2. In our opinion, the valuation for purposes of Court-fee made by the petitioner was correct. The point turns on whether the petitioner should be deemed to have asked for cancellation of the two sale deeds. We are of the view that, having regard to the case of the petitioner, no cancellation at all need be asked for. As we mentioned, the petitioner himself admits in the plaint that the two documents were executed as sale deeds. But he alleges that they were meant to operate only as mortgages on certain terms in relation to leases and agreements to reconvey. It is obvious therefore, that if the sale deeds are cancelled, there will be then no basis for the petitioner's case that they operated only as mortgages and that as such he was entitled to redemption and the relief on accounting. This is not a case where the sale deeds operated as an impediment or obstruction to the relief of possession and accounting. On the other hand, the petitioner has to stand by the transaction but only treating them as mortgages, far from getting them cancelled, which would at once put an end to his case.

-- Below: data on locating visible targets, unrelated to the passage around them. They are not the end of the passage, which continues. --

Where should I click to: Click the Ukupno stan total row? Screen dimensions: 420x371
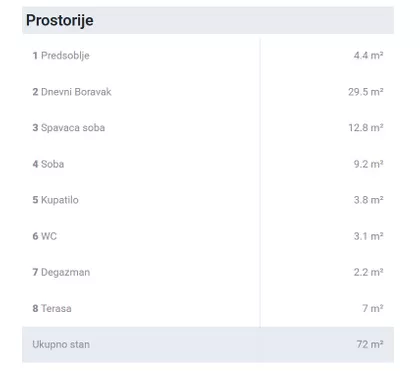(208, 344)
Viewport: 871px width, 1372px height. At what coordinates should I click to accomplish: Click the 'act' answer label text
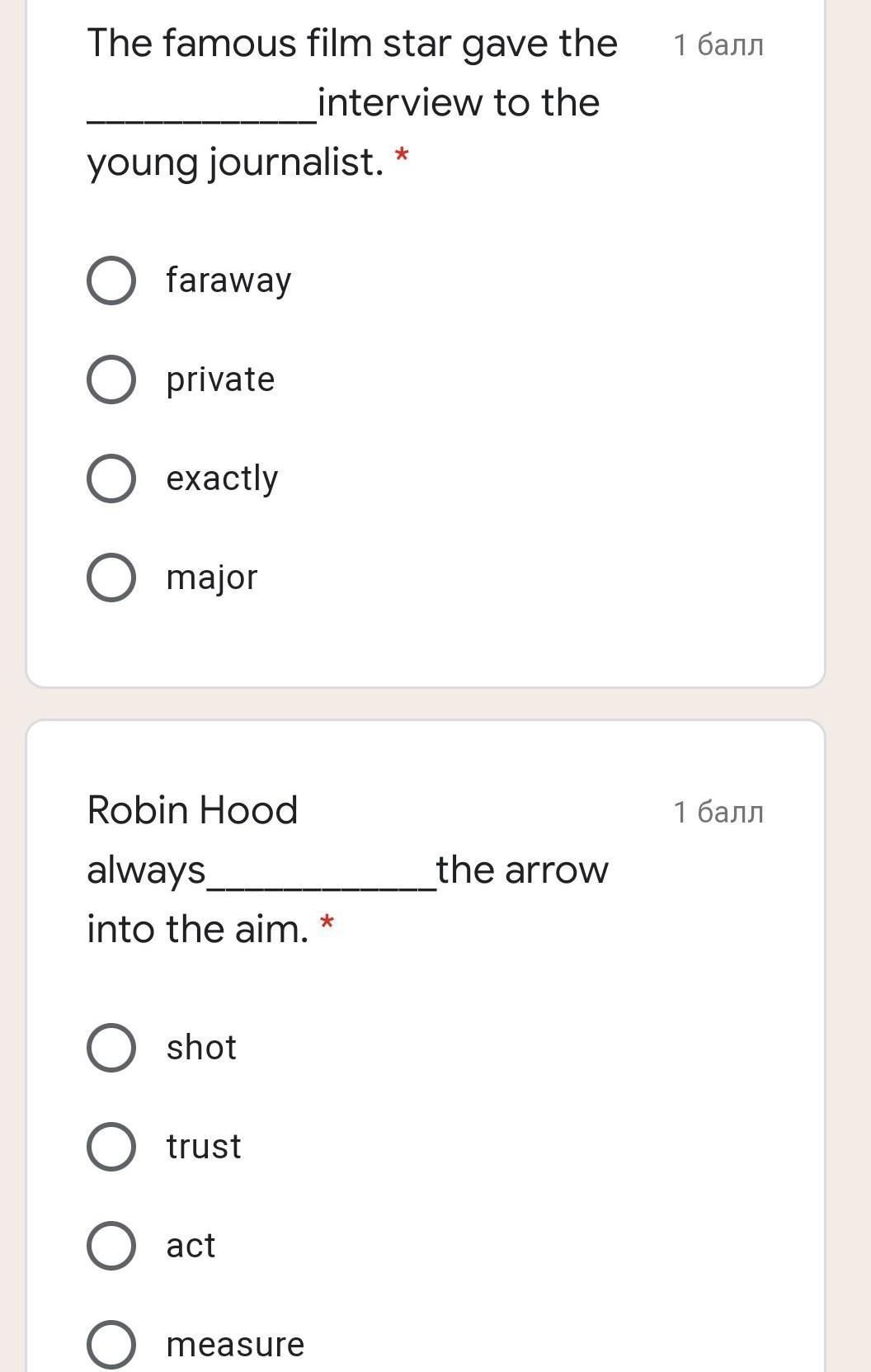(191, 1246)
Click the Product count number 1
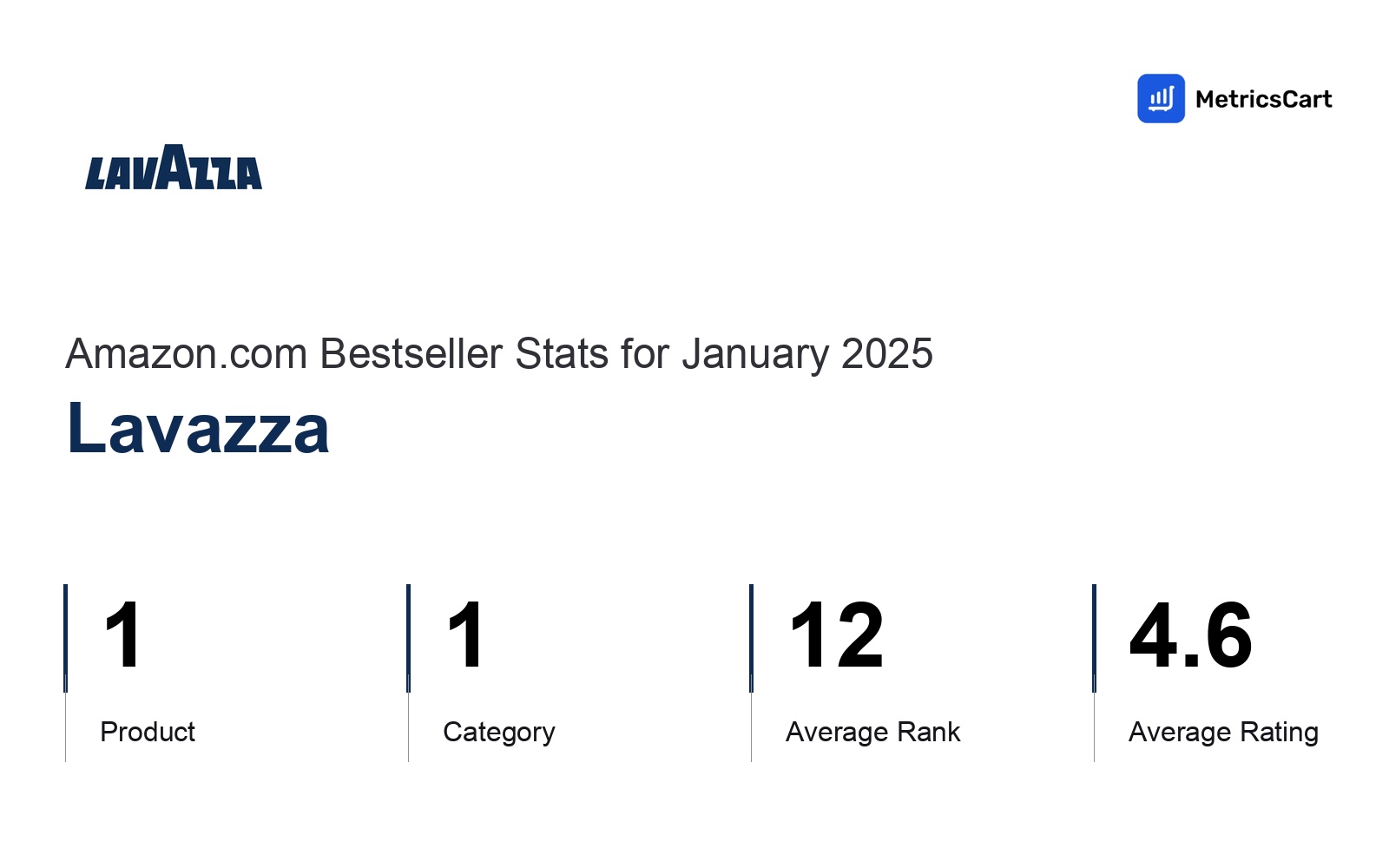Viewport: 1389px width, 868px height. point(122,635)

3. Our attention has, however, been invited to an order of Venkatadri, J., in C.R.P. No. 1764 of 1961. There, a son-in-law executed a sale of immoveable properties in favour of his father-in-law and later sued his brothers-in-law for redemption of the properties covered by the sale deeds as if they were only mortgages and for accounts. The learned Judge held that Court-fee was payable as if the suit was one for cancellation of the sale. With due respect, we are unable to share that view. If the sale in that case is to be cancelled, we fail to see the basis on which the prayer for redemption and for accounts can be maintained. Cancellation will at once entail dismissal of the suit. The learned Judge adverted to a number of decided cases in coming to his conclusion, but it seems to us that they were all cases in which, but for cancellation of the documents they would operate as an obstacle to the relief of possession. That, as we endeavoured to point out is not the case in the instant case, as indeed in the case before Venkatadri, J. Where, therefore, a certain document is the very basis of the plaint claim for redemption and accounts, but the prayer is based on the averment that its effect in law, in the light of facts to be established, is something different from what ex facie it purports to be, there is no need for asking for cancellation. On that view, the orders of the Court below are set aside, and treating the application to appeal in forma pauperis as an appeal and the plaintiff-appellant for the purpose of the appeal as a pauper, allow the appeal. In view of this, the Civil Revision Petition will stand dismissed, but with no costs. Since the appeal has succeeded which means the plaint has to be taken on file and proceeded with by the Court below, there need be no formality of payment of Court-fee and refund and therefore, no question of recovery of Court-fee from the petitioner in the appeal will arise. We may add that nothing we have said in our judgment should be construed as an expression of opinion on the merits of the petitioner's case in the plaint.